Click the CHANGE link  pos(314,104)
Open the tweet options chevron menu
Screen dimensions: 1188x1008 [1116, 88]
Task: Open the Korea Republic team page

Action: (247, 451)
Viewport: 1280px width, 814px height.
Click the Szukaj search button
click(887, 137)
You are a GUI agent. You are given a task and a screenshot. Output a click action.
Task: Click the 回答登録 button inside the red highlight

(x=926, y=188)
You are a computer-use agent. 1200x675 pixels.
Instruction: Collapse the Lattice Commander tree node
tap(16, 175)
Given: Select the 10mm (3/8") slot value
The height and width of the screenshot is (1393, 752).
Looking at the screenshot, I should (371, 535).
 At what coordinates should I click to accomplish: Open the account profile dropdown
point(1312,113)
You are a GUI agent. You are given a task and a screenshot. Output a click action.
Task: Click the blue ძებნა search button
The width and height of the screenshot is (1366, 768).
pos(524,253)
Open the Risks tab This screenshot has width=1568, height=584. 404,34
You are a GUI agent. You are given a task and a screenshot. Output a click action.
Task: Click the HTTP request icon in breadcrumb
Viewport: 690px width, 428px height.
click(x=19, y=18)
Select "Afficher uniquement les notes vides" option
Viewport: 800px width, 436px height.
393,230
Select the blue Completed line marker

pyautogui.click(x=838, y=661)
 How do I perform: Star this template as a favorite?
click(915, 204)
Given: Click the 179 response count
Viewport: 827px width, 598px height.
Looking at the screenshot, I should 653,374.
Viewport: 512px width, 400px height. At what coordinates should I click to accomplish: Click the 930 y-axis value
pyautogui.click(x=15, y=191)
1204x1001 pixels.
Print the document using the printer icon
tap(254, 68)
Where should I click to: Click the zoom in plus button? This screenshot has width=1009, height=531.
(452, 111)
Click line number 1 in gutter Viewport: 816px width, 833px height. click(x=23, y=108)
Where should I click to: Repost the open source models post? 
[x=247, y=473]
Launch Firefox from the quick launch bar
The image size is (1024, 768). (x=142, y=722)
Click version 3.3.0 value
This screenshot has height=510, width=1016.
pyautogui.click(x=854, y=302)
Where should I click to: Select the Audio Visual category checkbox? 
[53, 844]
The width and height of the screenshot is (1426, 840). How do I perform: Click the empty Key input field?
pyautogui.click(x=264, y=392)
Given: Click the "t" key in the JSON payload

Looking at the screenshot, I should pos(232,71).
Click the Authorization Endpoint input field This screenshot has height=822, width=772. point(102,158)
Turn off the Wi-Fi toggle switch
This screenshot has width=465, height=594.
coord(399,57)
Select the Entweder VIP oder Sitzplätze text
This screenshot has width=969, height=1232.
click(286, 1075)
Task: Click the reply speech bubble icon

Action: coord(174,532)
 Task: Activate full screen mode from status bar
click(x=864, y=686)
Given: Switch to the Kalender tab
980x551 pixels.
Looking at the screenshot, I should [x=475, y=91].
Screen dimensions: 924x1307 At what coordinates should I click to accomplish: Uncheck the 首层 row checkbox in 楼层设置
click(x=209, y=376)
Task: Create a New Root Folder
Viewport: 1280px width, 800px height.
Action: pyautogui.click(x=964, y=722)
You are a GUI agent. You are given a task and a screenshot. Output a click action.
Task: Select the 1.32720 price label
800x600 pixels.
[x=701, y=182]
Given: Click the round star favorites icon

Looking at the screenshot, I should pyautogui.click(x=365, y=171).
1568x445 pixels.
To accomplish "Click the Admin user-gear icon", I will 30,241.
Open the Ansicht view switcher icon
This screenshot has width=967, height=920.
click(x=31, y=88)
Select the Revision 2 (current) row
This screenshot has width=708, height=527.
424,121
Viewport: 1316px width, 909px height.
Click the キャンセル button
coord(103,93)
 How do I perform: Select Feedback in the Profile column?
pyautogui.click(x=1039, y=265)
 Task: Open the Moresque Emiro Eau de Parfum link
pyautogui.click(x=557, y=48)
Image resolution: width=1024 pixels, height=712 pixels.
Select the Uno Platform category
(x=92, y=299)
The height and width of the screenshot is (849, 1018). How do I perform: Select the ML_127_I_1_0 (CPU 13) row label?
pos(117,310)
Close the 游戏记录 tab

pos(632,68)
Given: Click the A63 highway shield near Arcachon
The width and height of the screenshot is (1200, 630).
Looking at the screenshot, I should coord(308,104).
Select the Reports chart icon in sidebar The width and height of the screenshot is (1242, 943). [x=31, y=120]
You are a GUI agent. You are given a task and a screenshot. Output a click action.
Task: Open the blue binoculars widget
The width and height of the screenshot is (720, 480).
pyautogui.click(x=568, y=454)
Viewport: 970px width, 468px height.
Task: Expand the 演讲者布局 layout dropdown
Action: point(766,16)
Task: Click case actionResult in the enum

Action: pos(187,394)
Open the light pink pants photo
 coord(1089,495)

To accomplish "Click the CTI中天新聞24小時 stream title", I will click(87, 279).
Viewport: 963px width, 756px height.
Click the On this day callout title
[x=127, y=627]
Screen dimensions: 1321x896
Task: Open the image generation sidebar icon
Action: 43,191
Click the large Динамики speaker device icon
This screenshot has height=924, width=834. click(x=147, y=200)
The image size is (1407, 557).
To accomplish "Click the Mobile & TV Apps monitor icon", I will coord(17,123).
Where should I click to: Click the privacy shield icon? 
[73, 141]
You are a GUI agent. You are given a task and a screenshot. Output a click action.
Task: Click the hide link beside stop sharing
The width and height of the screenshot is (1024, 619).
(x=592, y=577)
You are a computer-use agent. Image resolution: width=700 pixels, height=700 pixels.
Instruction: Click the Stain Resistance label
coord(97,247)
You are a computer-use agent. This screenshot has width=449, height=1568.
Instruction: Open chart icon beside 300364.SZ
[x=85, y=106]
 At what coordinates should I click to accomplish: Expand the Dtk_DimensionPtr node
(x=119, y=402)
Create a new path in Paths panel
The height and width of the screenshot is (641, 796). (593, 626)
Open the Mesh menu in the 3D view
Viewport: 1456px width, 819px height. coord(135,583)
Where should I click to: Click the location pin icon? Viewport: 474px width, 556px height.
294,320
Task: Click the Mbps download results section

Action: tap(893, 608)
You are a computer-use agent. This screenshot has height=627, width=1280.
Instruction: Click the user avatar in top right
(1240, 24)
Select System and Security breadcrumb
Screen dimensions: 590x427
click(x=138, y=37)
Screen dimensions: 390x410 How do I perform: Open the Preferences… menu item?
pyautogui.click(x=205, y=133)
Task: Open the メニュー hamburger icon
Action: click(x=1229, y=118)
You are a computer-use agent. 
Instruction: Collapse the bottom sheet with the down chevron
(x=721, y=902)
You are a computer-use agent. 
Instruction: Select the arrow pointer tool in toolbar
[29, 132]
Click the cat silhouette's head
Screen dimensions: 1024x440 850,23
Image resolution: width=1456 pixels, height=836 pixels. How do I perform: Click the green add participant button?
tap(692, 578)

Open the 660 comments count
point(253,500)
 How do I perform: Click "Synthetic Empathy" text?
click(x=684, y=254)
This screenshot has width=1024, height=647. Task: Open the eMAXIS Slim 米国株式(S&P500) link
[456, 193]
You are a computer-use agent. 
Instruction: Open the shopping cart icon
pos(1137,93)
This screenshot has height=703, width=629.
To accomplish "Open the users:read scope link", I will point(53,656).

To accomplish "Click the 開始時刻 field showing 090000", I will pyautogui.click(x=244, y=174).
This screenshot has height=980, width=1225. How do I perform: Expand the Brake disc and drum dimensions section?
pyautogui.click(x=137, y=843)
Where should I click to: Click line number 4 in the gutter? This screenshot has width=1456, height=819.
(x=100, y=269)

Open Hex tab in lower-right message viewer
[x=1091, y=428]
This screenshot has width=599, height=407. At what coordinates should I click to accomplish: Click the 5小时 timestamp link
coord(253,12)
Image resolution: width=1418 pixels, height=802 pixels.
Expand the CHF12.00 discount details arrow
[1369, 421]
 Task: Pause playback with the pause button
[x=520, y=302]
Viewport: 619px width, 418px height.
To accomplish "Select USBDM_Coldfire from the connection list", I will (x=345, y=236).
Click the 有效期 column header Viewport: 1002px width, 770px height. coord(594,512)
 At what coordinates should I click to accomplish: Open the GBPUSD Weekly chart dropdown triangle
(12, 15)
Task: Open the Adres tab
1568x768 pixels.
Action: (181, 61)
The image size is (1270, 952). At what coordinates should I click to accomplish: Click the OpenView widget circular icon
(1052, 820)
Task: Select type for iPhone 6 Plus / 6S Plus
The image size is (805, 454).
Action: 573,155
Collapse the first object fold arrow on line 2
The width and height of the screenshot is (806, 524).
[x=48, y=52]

TASK GOAL: Set down, exactly as they appear, the lines above from the first one to the line that holds "Task: Click the blue ძებნა search button", both included, please, and no others.

YOUR SOLUTION:
Click the CHANGE link  pos(314,104)
Open the tweet options chevron menu
Screen dimensions: 1188x1008 [1116, 88]
Task: Open the Korea Republic team page

Action: (247, 451)
Viewport: 1280px width, 814px height.
Click the Szukaj search button
click(887, 137)
You are a GUI agent. You are given a task and a screenshot. Output a click action.
Task: Click the 回答登録 button inside the red highlight

(x=926, y=188)
You are a computer-use agent. 1200x675 pixels.
Instruction: Collapse the Lattice Commander tree node
tap(16, 175)
Given: Select the 10mm (3/8") slot value
The height and width of the screenshot is (1393, 752).
Looking at the screenshot, I should (371, 535).
 At what coordinates should I click to accomplish: Open the account profile dropdown
point(1312,113)
You are a GUI agent. You are given a task and a screenshot. Output a click action.
Task: Click the blue ძებნა search button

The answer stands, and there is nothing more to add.